== Material provided

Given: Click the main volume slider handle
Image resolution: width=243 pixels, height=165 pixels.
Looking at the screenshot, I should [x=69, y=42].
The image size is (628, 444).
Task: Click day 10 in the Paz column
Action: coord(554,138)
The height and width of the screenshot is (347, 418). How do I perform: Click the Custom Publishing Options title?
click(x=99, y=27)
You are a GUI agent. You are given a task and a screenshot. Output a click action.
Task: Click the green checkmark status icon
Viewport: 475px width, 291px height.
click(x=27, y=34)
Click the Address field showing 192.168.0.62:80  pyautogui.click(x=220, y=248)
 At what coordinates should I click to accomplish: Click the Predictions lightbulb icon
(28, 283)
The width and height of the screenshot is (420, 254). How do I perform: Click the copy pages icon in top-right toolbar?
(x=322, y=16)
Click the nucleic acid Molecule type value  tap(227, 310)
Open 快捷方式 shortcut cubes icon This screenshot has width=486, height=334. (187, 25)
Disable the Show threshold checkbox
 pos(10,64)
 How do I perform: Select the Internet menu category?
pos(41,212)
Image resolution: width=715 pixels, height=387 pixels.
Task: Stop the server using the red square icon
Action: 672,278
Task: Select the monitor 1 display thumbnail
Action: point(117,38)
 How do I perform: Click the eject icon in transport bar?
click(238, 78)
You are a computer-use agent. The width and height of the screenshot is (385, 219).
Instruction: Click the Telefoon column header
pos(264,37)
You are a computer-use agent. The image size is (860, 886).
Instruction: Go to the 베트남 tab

====

Exercise aim -
Quote every item above word for word.

Written solution -
Given: Click the main volume slider handle
Image resolution: width=243 pixels, height=165 pixels.
Looking at the screenshot, I should [x=69, y=42].
The image size is (628, 444).
Task: Click day 10 in the Paz column
Action: coord(554,138)
The height and width of the screenshot is (347, 418). How do I perform: Click the Custom Publishing Options title?
click(x=99, y=27)
You are a GUI agent. You are given a task and a screenshot. Output a click action.
Task: Click the green checkmark status icon
Viewport: 475px width, 291px height.
click(x=27, y=34)
Click the Address field showing 192.168.0.62:80  pyautogui.click(x=220, y=248)
 At what coordinates should I click to accomplish: Click the Predictions lightbulb icon
(28, 283)
The width and height of the screenshot is (420, 254). How do I perform: Click the copy pages icon in top-right toolbar?
(x=322, y=16)
Click the nucleic acid Molecule type value  tap(227, 310)
Open 快捷方式 shortcut cubes icon This screenshot has width=486, height=334. (187, 25)
Disable the Show threshold checkbox
 pos(10,64)
 How do I perform: Select the Internet menu category?
pos(41,212)
Image resolution: width=715 pixels, height=387 pixels.
Task: Stop the server using the red square icon
Action: 672,278
Task: Select the monitor 1 display thumbnail
Action: point(117,38)
 How do I perform: Click the eject icon in transport bar?
click(238, 78)
You are a computer-use agent. The width and height of the screenshot is (385, 219).
Instruction: Click the Telefoon column header
pos(264,37)
You are a computer-use agent. The image size is (860, 886).
Instruction: Go to the 베트남 tab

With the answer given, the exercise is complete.